**DESCRIPTION OF THE TASK**
Restate verbatim the span of lines below between the line with "Beschreibung (834, 521)" and the line with "Please select how", including those two lines, and only that span.

───── SOURCE RECORDS

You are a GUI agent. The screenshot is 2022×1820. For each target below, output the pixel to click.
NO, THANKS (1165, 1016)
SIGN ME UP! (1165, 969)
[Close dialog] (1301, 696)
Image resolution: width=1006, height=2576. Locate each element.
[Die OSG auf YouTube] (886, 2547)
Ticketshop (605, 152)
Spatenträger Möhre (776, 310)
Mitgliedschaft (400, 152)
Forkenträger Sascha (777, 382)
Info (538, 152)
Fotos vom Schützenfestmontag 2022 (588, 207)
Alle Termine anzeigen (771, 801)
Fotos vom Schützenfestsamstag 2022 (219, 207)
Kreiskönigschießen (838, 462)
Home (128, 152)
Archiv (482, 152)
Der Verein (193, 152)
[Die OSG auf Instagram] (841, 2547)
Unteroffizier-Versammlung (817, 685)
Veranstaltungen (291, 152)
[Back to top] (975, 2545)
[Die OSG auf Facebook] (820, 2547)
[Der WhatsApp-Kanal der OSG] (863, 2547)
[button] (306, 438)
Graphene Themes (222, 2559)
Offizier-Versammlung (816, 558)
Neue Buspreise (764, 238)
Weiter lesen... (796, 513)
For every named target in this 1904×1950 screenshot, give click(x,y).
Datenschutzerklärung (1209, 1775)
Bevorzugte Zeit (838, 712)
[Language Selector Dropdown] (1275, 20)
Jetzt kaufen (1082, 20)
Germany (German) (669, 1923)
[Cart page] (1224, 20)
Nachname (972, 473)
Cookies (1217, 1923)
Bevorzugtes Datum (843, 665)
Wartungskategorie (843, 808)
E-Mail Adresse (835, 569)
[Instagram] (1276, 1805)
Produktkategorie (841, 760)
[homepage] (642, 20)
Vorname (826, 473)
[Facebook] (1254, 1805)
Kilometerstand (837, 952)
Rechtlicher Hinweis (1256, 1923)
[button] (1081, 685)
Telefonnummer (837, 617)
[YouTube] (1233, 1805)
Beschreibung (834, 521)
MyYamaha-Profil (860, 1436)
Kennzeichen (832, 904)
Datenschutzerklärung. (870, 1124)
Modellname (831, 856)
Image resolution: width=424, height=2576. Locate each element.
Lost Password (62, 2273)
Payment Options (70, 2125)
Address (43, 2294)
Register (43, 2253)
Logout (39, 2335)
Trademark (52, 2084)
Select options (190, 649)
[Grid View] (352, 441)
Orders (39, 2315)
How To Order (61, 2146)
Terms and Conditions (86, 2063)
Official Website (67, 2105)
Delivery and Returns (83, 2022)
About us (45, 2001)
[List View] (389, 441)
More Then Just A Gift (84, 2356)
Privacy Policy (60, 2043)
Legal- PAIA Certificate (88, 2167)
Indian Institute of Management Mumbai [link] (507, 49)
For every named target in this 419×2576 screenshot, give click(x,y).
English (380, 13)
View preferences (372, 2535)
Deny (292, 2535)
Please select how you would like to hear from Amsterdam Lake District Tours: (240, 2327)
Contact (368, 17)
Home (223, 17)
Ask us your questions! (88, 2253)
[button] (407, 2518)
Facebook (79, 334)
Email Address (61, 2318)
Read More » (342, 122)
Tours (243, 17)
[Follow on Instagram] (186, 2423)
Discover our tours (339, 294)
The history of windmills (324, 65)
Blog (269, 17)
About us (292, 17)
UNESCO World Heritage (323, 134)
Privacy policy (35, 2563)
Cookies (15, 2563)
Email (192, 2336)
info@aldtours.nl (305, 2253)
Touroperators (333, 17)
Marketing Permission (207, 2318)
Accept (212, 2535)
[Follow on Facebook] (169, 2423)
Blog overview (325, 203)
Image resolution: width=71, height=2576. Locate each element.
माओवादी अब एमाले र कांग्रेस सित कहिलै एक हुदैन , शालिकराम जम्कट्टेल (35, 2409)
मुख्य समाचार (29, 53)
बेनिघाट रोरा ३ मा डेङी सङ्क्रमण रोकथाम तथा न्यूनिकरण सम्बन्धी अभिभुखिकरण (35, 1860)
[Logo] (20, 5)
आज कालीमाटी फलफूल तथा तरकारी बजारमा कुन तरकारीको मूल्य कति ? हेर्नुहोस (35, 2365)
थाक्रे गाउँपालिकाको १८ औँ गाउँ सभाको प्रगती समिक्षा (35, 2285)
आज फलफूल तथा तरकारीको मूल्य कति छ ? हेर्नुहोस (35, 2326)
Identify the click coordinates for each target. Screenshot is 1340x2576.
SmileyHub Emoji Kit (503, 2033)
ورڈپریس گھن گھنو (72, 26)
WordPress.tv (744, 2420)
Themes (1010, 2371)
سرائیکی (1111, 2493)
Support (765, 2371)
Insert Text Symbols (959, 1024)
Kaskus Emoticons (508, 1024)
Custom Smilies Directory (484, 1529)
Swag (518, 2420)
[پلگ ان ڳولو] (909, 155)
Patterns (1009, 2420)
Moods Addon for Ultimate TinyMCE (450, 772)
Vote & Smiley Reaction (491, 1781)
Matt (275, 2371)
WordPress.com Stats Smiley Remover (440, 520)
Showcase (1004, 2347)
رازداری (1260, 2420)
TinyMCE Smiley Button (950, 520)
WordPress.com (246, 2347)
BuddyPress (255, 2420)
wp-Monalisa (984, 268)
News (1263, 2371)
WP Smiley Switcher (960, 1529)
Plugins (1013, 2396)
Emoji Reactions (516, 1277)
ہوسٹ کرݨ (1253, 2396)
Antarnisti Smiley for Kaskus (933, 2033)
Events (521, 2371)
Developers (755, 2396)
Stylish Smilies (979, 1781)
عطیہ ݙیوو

──────────

**RESULT OF THIS TASK**
Beschreibung (834, 521)
MyYamaha-Profil (860, 1436)
Kennzeichen (832, 904)
Datenschutzerklärung. (870, 1124)
Modellname (831, 856)
Image resolution: width=424, height=2576. Locate each element.
Lost Password (62, 2273)
Payment Options (70, 2125)
Address (43, 2294)
Register (43, 2253)
Logout (39, 2335)
Trademark (52, 2084)
Select options (190, 649)
[Grid View] (352, 441)
Orders (39, 2315)
How To Order (61, 2146)
Terms and Conditions (86, 2063)
Official Website (67, 2105)
Delivery and Returns (83, 2022)
About us (45, 2001)
[List View] (389, 441)
More Then Just A Gift (84, 2356)
Privacy Policy (60, 2043)
Legal- PAIA Certificate (88, 2167)
Indian Institute of Management Mumbai [link] (507, 49)
For every named target in this 419×2576 screenshot, give click(x,y).
English (380, 13)
View preferences (372, 2535)
Deny (292, 2535)
Please select how you would like to hear from Amsterdam Lake District Tours: (240, 2327)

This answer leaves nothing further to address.